There however
appears to be advocacy against this in some quarters, particularly where
long-established climate science is currently encountering tacitly coercive
geo-political demands, anti-science, and sheer ignorance.
Such postures have in
their sights commitments to Nationally Determined Contributions (NDCs) related
to the slowing of global climate change and mitigation of its effects, and which
are to form part of the Belem reporting agenda.
NDCs are the product of the
so-called, and politically troublesome, Paris Agreement adopted at COP21 in
2015. These undertakings help define the commitment of individual countries
through “domestic mitigation measures” to address emissions and management of
their potential impacts in individual states.
There is the accompanying
principle of “common and differentiated responsibilities” which makes
distinctions between the obligations and capabilities of individual countries.
There really is no carte blanche application of responsibilities.
Additionally,
there is a requirement, within the Paris Agreement, to communicate the proposed
actions to national populations. I am coming back to this.
But first, it’s
noteworthy that several countries, including T&T and others in the region, and
within the Small Island Developing States (SIDS) grouping (which includes
low-lying coastal regions) – notably Guyana – have already insisted that
developmental priorities, seemingly in breach of general NDC commitments, may
eventually create circumstances conducive to achievement of climate management
goals.
So, there is already an understanding by some countries, including T&T,
that there are imperatives that cannot be skipped at the moment. It has become
not a truly big deal to state this up front. There has been little timidity on
this question. Witness Guyana’s open explanations and some of our own past
political pronouncements.
There is a lengthy narrative associated with this the
genuinely interested can explore. It is nothing new and nothing fatal to the
intent of the overall process. There is, meanwhile, little genuine debate, among
a majority of respected scientists, over the fact of climate change and its
causative factors. So, climate denial as a starting point is dismissible.
Of
course, there is also knowledgeable scepticism regarding the 1.5% target to take
the world back to pre-industrial emission levels. But such a position does not
undermine the essential thesis that much of what is being witnessed as climate
events, results from human activity, is intensifying, and there are societal
behaviours that can make a change.
So, back to the important communication
dimension of NDC obligations. If anything, it serves as a complementary
mechanism regarding the overall transparency of official action on matters way
beyond the climate imperatives. This is why they have attracted the attention of
everybody from educators to journalists to good governance advocates.
There is
already a directly stated national commitment through our Freedom of Information
Act (however deficient and poorly implemented) and in our support as a nation
for a variety of international instruments.
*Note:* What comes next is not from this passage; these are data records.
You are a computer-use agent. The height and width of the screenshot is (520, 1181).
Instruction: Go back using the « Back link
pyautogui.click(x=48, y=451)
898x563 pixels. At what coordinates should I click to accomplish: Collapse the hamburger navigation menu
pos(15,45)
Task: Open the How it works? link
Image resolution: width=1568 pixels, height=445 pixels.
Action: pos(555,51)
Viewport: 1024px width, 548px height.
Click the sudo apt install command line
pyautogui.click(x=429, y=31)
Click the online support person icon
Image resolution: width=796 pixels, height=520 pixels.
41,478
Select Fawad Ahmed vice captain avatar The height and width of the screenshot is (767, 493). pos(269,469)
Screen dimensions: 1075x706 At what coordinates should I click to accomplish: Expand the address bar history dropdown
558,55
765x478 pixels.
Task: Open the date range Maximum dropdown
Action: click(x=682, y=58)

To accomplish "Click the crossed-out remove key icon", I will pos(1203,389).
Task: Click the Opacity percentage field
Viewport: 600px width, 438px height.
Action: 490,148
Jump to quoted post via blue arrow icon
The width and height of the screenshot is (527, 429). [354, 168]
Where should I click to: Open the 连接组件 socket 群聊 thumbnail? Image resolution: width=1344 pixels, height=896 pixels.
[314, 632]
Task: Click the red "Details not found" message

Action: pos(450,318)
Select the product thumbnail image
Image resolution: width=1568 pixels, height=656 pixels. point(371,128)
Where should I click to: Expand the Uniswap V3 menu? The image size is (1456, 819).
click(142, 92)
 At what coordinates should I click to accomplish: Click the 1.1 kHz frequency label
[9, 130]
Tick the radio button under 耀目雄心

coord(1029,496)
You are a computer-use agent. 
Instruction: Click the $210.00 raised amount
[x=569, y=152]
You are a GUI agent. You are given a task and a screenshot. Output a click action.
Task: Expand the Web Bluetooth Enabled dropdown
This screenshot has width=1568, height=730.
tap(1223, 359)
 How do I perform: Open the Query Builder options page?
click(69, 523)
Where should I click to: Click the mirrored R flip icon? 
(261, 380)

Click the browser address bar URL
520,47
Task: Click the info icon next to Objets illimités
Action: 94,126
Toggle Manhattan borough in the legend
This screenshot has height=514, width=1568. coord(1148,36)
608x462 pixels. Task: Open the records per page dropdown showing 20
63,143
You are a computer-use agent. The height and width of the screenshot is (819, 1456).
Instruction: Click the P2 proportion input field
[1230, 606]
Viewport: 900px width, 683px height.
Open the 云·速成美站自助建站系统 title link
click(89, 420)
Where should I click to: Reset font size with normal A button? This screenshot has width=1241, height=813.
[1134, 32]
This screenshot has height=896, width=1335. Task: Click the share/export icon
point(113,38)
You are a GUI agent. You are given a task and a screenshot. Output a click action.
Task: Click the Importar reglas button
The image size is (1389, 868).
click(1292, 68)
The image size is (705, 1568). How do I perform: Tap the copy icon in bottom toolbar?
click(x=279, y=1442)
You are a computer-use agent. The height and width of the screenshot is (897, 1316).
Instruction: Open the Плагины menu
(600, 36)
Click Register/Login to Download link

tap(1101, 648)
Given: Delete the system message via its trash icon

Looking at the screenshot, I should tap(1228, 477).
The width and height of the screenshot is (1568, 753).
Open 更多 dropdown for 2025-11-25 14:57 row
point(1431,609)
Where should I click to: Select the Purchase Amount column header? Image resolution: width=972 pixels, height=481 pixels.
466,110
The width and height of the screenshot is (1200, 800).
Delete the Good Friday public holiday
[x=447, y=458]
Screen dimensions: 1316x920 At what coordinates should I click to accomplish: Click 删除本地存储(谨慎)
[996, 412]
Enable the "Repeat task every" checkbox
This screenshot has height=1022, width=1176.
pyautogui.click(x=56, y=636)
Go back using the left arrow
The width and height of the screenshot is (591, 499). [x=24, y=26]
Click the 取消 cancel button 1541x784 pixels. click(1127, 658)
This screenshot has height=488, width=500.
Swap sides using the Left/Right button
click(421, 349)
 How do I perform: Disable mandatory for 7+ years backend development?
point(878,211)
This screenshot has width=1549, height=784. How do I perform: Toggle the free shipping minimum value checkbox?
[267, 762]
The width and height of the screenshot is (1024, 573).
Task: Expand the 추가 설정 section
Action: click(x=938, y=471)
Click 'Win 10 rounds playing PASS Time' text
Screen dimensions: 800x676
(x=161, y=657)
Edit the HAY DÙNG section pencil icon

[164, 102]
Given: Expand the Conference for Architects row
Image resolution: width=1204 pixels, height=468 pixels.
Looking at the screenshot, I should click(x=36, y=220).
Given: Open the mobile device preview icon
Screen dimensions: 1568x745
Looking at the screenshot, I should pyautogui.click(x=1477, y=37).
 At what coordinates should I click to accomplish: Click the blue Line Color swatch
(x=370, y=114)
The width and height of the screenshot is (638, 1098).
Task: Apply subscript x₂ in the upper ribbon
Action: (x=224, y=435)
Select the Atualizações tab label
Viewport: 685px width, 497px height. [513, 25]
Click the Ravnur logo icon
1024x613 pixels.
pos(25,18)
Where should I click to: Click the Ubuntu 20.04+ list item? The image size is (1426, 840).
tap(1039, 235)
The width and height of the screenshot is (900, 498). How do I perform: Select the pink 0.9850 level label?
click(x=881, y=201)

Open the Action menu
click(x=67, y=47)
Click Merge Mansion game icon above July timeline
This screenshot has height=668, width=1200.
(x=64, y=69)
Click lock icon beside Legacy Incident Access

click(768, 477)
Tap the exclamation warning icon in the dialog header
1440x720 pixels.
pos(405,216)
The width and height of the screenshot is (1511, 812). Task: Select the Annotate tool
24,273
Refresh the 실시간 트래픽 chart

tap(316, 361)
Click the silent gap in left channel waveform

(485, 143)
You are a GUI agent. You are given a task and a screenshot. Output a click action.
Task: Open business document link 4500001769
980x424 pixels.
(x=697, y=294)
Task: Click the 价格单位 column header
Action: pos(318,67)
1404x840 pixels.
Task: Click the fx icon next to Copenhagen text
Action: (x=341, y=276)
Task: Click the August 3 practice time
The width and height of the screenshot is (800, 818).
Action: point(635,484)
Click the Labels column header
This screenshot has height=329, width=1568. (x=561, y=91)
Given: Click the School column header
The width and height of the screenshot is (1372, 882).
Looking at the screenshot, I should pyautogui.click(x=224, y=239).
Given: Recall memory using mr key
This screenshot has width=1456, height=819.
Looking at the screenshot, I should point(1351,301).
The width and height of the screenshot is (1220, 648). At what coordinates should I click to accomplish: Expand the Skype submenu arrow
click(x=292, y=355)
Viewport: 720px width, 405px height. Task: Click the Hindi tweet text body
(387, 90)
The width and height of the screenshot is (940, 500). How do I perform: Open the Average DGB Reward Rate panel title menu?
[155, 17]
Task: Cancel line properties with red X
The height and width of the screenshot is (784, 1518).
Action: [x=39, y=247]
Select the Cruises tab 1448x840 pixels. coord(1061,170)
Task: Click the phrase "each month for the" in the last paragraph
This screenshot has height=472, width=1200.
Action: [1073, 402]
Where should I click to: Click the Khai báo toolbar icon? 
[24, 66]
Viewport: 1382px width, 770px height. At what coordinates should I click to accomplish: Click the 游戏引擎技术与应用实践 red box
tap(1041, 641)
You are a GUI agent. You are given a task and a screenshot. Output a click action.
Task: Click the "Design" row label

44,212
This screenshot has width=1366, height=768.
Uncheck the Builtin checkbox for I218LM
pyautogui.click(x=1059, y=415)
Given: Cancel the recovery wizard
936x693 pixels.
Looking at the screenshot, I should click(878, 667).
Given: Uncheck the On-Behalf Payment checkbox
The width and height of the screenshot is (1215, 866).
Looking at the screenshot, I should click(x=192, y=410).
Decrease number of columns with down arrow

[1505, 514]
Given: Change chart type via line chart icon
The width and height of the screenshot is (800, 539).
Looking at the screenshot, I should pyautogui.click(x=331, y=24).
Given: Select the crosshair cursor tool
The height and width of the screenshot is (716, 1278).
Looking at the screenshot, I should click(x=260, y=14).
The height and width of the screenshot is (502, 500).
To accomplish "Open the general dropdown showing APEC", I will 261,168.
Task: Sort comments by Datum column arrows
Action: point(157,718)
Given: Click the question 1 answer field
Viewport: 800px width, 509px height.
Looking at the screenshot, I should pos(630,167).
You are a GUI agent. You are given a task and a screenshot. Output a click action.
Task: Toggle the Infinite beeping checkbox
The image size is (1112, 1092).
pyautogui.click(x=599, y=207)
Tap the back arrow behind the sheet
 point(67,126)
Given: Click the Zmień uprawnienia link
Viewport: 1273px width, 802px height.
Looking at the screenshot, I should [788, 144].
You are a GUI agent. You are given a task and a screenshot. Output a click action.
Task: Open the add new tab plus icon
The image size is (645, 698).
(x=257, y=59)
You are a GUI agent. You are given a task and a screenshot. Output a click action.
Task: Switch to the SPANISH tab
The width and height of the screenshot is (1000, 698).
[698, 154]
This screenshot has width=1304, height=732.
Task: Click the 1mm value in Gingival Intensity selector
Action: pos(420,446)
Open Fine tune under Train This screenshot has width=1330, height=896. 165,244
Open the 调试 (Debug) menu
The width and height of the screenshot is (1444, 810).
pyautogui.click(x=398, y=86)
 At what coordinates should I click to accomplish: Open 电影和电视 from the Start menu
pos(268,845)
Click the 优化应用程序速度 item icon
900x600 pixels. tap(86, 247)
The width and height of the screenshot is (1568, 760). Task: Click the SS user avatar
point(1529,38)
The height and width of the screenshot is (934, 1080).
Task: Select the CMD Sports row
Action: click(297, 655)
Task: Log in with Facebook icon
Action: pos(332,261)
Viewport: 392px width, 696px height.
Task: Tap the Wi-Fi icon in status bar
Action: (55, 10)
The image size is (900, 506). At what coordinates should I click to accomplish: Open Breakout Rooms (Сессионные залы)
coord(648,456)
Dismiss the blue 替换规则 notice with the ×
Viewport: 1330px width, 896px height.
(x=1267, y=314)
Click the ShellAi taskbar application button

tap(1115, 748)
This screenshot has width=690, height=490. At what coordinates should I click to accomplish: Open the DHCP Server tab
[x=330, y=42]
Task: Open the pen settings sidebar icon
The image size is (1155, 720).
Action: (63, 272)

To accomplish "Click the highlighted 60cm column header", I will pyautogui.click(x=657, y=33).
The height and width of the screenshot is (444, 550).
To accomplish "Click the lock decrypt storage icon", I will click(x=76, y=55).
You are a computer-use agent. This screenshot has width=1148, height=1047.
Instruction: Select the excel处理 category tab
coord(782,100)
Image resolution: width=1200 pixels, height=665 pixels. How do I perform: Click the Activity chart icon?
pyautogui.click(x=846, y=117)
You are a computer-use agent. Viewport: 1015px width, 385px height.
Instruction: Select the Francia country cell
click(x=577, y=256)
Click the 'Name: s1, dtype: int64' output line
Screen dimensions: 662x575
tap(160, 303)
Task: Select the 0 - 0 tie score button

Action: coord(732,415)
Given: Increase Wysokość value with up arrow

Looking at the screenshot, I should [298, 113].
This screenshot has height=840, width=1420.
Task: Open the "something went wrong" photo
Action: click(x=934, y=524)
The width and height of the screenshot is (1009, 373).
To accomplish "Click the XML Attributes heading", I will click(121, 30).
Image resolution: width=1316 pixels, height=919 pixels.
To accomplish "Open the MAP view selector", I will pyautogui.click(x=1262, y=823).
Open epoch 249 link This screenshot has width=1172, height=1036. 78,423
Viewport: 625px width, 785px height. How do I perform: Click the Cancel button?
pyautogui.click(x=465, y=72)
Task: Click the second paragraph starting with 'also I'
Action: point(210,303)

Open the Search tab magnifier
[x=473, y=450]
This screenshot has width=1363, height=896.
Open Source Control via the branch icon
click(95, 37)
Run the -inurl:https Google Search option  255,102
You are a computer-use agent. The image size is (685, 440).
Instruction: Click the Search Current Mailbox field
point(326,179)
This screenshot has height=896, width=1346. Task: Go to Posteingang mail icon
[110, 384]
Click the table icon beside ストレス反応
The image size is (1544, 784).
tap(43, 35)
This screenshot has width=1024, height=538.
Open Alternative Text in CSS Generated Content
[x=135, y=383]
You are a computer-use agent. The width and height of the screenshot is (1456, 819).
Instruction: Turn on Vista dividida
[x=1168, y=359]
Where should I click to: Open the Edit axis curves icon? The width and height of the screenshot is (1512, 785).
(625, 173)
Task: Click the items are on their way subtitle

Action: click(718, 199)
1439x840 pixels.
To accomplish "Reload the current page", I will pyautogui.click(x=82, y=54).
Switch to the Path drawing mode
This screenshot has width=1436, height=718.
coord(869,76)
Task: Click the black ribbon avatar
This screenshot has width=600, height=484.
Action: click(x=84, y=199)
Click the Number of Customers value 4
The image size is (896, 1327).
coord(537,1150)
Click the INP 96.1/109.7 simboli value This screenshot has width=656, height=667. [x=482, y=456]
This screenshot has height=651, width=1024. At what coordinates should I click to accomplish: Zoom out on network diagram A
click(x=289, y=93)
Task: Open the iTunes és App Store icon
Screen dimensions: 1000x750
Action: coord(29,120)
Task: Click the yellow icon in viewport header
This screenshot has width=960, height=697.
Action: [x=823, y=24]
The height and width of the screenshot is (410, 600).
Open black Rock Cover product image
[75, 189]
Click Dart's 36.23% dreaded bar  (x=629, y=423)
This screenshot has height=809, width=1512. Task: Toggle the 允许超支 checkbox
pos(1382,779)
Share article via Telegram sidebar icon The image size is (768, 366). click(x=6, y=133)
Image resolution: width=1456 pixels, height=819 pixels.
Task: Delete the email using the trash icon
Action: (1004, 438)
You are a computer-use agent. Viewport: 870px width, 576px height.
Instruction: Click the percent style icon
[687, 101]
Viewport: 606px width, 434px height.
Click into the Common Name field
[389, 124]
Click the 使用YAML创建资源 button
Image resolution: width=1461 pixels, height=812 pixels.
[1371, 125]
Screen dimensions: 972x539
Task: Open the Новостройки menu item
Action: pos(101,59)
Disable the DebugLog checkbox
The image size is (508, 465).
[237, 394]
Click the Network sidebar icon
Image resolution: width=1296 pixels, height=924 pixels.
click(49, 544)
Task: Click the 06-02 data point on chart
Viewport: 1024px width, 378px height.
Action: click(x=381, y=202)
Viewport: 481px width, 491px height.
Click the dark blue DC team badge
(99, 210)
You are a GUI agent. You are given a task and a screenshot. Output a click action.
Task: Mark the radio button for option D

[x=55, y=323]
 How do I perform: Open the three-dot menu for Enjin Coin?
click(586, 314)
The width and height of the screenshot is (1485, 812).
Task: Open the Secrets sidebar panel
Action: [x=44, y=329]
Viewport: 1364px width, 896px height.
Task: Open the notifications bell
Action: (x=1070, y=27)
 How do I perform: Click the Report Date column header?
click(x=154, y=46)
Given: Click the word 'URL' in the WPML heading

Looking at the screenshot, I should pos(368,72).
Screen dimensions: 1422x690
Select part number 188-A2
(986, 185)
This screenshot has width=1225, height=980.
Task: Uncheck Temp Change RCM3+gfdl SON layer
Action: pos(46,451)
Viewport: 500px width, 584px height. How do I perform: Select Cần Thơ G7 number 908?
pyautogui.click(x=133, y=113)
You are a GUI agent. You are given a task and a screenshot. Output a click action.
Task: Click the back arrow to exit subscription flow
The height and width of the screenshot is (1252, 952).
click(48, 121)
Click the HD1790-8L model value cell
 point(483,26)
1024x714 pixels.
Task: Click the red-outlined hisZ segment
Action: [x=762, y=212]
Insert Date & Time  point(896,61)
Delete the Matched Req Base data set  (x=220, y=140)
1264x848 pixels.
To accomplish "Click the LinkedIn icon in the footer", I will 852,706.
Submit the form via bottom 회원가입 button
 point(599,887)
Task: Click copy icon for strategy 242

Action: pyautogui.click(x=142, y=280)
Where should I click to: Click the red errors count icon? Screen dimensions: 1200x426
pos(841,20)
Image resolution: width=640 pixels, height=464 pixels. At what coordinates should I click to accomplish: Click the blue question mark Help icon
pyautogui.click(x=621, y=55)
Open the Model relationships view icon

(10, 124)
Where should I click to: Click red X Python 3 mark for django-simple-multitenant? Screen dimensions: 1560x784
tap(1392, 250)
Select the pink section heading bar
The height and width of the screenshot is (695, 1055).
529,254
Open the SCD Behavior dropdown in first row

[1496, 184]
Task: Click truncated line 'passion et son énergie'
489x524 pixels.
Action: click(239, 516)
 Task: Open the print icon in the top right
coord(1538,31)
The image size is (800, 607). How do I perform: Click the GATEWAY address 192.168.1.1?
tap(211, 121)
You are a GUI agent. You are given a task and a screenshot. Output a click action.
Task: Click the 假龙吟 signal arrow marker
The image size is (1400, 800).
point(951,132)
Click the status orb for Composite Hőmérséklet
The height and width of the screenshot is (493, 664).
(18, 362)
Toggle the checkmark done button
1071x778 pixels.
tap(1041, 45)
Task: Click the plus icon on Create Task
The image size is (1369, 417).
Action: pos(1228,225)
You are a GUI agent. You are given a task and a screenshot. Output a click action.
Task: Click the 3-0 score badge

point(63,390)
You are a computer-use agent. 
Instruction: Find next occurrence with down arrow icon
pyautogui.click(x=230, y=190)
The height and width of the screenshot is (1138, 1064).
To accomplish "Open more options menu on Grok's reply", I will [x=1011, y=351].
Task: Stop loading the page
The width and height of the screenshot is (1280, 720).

These include the Sustainable
Development Goals (SDGs). SDG 16:10, for instance, calls on governments to
“ensure public access to information and protect fundamental freedoms, in
accordance with national legislation and international agreements.”
This is not
specifically climate related, but there is wholesome relevance. There is no
doubt that opacity in the conduct of public business presents us with one of the
more significant obstacles to public awareness of and participation in the
development process … including our experience with climate change.
Where there
is ill-informed state posturing, average, everyday people need to have at their
command a cache of high-quality information to address this shortcoming. For
instance, the notion of “environmental protection” finds worthwhile space when
addressing the climate question but is not a central issue when considering
national contributions to global emissions – which in the case of most SIDS are
negligible and not significantly influential.
What is even more pertinent and
urgent is the manner in which the phenomenon, and approaches to address it, have
had uneven impacts across developmental divides. The question of climate justice
enters the discussion at this stage.
Just as important is consideration of other
components of the climate challenge related to issues of transparency and
accountability.
T&T’s tardiness with signing on to and implementing the 2018
Escazú Agreement, which focuses on a public right to access environmental
information and to participate in environmental decision-making, deserves
attention in this regard.
The climate change/crisis challenge ought to be
motivating much wider deliberations in the national communication eco-system –
many of which may not initially resonate as climate related. But there is value
in engaging the core issues of good governance and the manner in which civil
society and individuals face up to the challenges of the modern era.